* _Dataset extract_
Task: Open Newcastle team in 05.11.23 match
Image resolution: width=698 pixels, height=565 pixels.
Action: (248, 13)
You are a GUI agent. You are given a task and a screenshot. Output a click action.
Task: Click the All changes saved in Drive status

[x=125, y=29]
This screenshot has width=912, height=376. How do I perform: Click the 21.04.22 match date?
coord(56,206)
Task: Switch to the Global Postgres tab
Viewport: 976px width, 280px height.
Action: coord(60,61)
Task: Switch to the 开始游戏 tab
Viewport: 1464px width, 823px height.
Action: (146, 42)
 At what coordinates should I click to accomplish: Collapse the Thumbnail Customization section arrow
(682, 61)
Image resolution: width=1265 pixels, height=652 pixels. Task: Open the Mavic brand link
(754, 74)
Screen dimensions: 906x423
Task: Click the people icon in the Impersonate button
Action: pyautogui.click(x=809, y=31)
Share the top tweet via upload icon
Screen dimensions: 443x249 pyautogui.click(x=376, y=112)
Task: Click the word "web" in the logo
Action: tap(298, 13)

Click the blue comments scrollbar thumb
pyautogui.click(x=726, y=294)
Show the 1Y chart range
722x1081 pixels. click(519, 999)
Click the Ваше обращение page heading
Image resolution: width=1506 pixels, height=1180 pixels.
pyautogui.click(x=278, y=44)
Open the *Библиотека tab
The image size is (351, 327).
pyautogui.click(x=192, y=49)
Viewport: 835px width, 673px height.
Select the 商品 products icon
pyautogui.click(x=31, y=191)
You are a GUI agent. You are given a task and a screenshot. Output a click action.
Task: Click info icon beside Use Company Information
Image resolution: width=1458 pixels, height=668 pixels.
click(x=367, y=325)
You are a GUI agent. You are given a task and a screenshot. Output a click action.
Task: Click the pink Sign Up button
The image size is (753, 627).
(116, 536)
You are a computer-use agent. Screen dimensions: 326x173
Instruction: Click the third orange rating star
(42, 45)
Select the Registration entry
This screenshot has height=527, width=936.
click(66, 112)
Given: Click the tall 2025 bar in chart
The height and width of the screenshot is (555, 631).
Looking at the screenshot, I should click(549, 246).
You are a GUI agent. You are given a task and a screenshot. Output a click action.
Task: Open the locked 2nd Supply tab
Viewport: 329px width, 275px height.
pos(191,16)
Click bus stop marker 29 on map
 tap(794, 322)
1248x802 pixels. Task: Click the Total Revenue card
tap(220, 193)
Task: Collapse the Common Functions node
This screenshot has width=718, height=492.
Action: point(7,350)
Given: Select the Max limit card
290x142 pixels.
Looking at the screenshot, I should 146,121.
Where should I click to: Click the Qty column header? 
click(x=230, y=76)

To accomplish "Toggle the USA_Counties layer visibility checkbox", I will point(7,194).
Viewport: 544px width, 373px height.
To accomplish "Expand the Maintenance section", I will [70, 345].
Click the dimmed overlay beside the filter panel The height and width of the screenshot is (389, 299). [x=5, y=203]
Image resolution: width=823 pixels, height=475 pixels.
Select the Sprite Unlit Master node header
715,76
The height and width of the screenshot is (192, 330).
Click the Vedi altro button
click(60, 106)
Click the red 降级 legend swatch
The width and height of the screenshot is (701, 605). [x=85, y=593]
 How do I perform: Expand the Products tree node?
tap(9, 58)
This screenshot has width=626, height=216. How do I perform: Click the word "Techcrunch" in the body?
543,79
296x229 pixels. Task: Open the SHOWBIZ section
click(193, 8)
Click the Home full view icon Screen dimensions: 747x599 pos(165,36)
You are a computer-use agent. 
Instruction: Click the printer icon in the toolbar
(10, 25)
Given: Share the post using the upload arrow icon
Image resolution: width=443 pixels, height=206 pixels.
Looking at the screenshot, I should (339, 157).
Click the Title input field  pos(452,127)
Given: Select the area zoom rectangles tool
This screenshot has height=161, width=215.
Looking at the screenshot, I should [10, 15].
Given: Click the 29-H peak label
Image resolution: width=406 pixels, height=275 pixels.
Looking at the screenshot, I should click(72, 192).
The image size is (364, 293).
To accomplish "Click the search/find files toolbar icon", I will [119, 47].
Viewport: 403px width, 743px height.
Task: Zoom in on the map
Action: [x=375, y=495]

* _What is being asked_
Print the listing in full, exactly as given.

* _Answer_
Task: Open Newcastle team in 05.11.23 match
Image resolution: width=698 pixels, height=565 pixels.
Action: (248, 13)
You are a GUI agent. You are given a task and a screenshot. Output a click action.
Task: Click the All changes saved in Drive status

[x=125, y=29]
This screenshot has width=912, height=376. How do I perform: Click the 21.04.22 match date?
coord(56,206)
Task: Switch to the Global Postgres tab
Viewport: 976px width, 280px height.
Action: coord(60,61)
Task: Switch to the 开始游戏 tab
Viewport: 1464px width, 823px height.
Action: (146, 42)
 At what coordinates should I click to accomplish: Collapse the Thumbnail Customization section arrow
(682, 61)
Image resolution: width=1265 pixels, height=652 pixels. Task: Open the Mavic brand link
(754, 74)
Screen dimensions: 906x423
Task: Click the people icon in the Impersonate button
Action: pyautogui.click(x=809, y=31)
Share the top tweet via upload icon
Screen dimensions: 443x249 pyautogui.click(x=376, y=112)
Task: Click the word "web" in the logo
Action: tap(298, 13)

Click the blue comments scrollbar thumb
pyautogui.click(x=726, y=294)
Show the 1Y chart range
722x1081 pixels. click(519, 999)
Click the Ваше обращение page heading
Image resolution: width=1506 pixels, height=1180 pixels.
pyautogui.click(x=278, y=44)
Open the *Библиотека tab
The image size is (351, 327).
pyautogui.click(x=192, y=49)
Viewport: 835px width, 673px height.
Select the 商品 products icon
pyautogui.click(x=31, y=191)
You are a GUI agent. You are given a task and a screenshot. Output a click action.
Task: Click info icon beside Use Company Information
Image resolution: width=1458 pixels, height=668 pixels.
click(x=367, y=325)
You are a GUI agent. You are given a task and a screenshot. Output a click action.
Task: Click the pink Sign Up button
The image size is (753, 627).
(116, 536)
You are a computer-use agent. Screen dimensions: 326x173
Instruction: Click the third orange rating star
(42, 45)
Select the Registration entry
This screenshot has height=527, width=936.
click(66, 112)
Given: Click the tall 2025 bar in chart
The height and width of the screenshot is (555, 631).
Looking at the screenshot, I should click(549, 246).
You are a GUI agent. You are given a task and a screenshot. Output a click action.
Task: Open the locked 2nd Supply tab
Viewport: 329px width, 275px height.
pos(191,16)
Click bus stop marker 29 on map
 tap(794, 322)
1248x802 pixels. Task: Click the Total Revenue card
tap(220, 193)
Task: Collapse the Common Functions node
This screenshot has width=718, height=492.
Action: point(7,350)
Given: Select the Max limit card
290x142 pixels.
Looking at the screenshot, I should 146,121.
Where should I click to: Click the Qty column header? 
click(x=230, y=76)

To accomplish "Toggle the USA_Counties layer visibility checkbox", I will point(7,194).
Viewport: 544px width, 373px height.
To accomplish "Expand the Maintenance section", I will [70, 345].
Click the dimmed overlay beside the filter panel The height and width of the screenshot is (389, 299). [x=5, y=203]
Image resolution: width=823 pixels, height=475 pixels.
Select the Sprite Unlit Master node header
715,76
The height and width of the screenshot is (192, 330).
Click the Vedi altro button
click(60, 106)
Click the red 降级 legend swatch
The width and height of the screenshot is (701, 605). [x=85, y=593]
 How do I perform: Expand the Products tree node?
tap(9, 58)
This screenshot has width=626, height=216. How do I perform: Click the word "Techcrunch" in the body?
543,79
296x229 pixels. Task: Open the SHOWBIZ section
click(193, 8)
Click the Home full view icon Screen dimensions: 747x599 pos(165,36)
You are a computer-use agent. 
Instruction: Click the printer icon in the toolbar
(10, 25)
Given: Share the post using the upload arrow icon
Image resolution: width=443 pixels, height=206 pixels.
Looking at the screenshot, I should (339, 157).
Click the Title input field  pos(452,127)
Given: Select the area zoom rectangles tool
This screenshot has height=161, width=215.
Looking at the screenshot, I should [10, 15].
Given: Click the 29-H peak label
Image resolution: width=406 pixels, height=275 pixels.
Looking at the screenshot, I should click(72, 192).
The image size is (364, 293).
To accomplish "Click the search/find files toolbar icon", I will [119, 47].
Viewport: 403px width, 743px height.
Task: Zoom in on the map
Action: [x=375, y=495]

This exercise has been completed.